Vocês podem me questionar, o porquê de minha revolta. Sou descendente de índio, meu bisavô era um bugre como o chamavam, pois segundo os portugueses, índios não cristãos eram assim denominados . Meu bisavô devia ser rebelde como eu, defensor de sua cultura, sua origem.
Quando vi aquelas mães com filhos adoentados, morrendo, muitas sem forças para amamentar, sendo que até mesmo o leite materno está contaminado pelo mercúrio dos garimpos me doeu na alma. Poderia ter sido minha tataravó. Foi dela que veio todo conhecimento de ervas medicinais que minha família materna conhecia e ainda conhece e como contei ali no começo deste desabafo me salvou . Os índios usavam a natureza para salvar. O "caraíba" usa o conhecimento para matar.
Isso quando não fazem das índias, meninas que acabaram de entrar na idade reprodutiva, de objetos de suas asquerosas vontades sexuais. Trocam sexo com adolescentes por comida. Meninas de povos originários usadas como moedas de troca. Poderia ter sido minha tataravó e eu carregando em meu gene e em meu ventre traumas passados. Cristão agindo assim... ser bugre me parece mais humano.

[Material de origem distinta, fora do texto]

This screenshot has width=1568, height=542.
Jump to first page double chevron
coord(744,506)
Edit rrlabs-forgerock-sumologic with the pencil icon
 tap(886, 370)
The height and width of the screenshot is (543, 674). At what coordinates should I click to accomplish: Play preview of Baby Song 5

Aí foi impossível não me lembrar de uma " Conexão Amazônica" que a banda de rock Legião Urbana fez em 1987. Do mesmo nome do álbum "Que país é esse?" a música abaixo expressa essa minha revolta, e tenho certeza de muitos. Há anos.

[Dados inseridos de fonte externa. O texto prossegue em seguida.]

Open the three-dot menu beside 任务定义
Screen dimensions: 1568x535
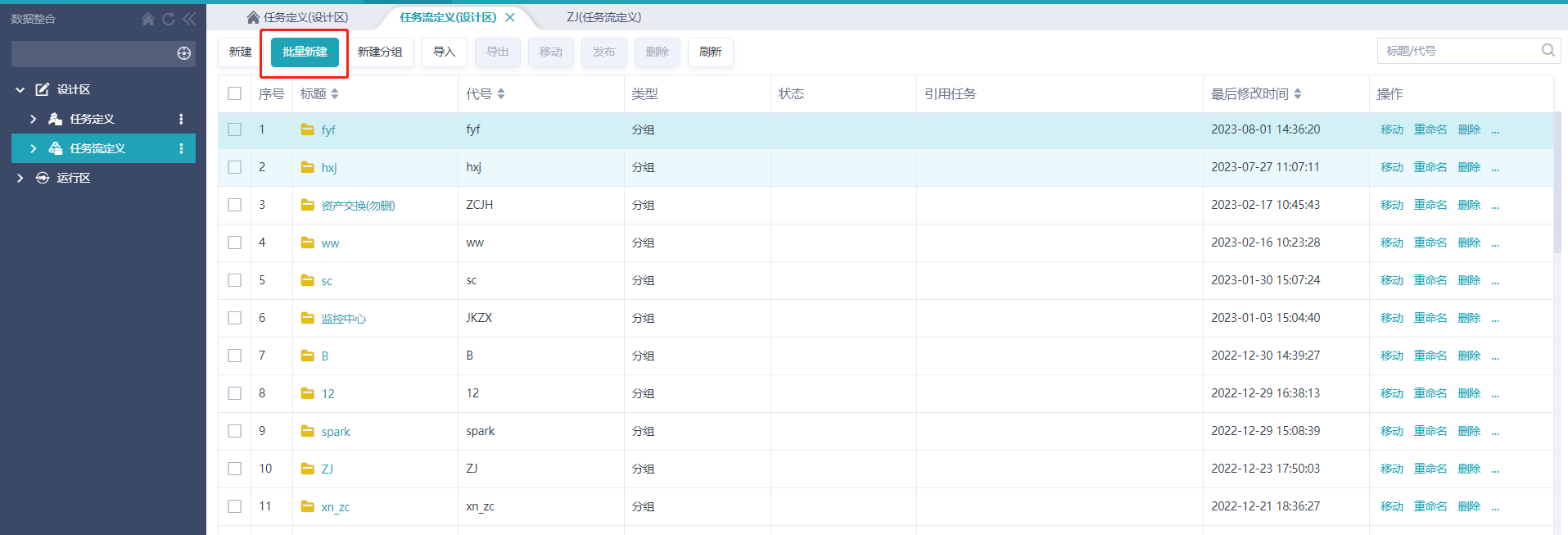[x=181, y=119]
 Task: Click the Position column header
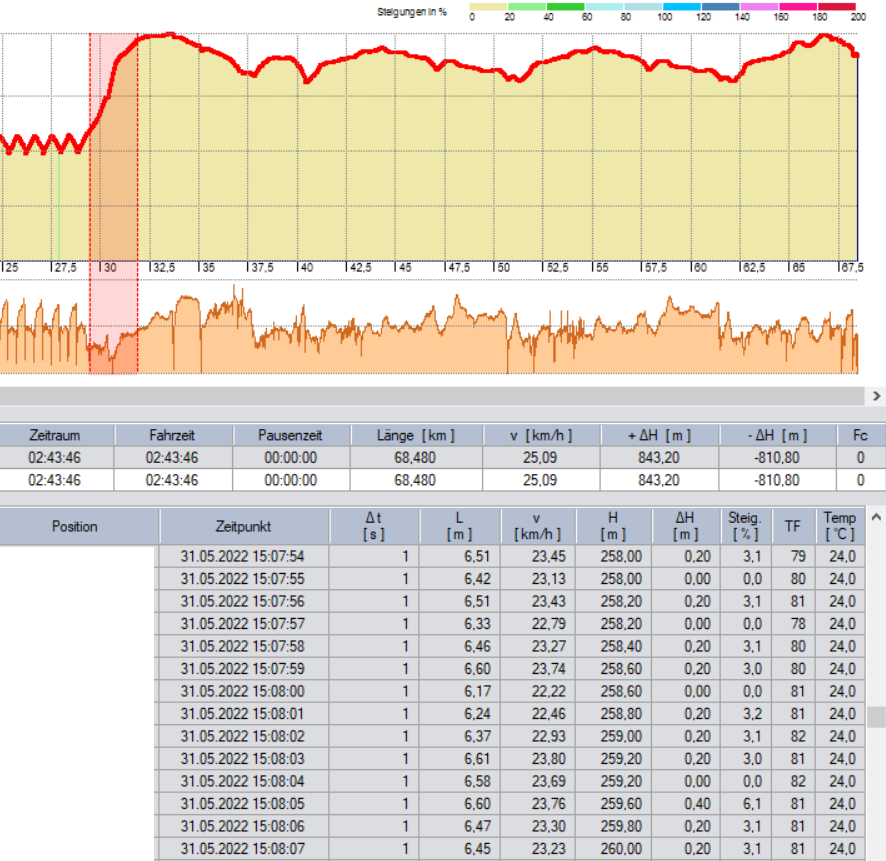click(x=76, y=526)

O poeta Renato Russo dizia ironicamente : Piada no exterior/ Mas o Brasil vai ficar rico/ Vamos faturar um milhão/ Quando vendermos todas as almas/ Dos nossos índios num leilão/ Que país é esse?
Mais mais uma vez peço desculpas pelo texto pesado. Espero, sinceramente que cantem essa música com consciência, não só para posar de patriotas roqueiros tirando fotos com os dedos indicadores e mínimos levantados.
E espero ainda que se faça justiça. Por todos esses 523 anos.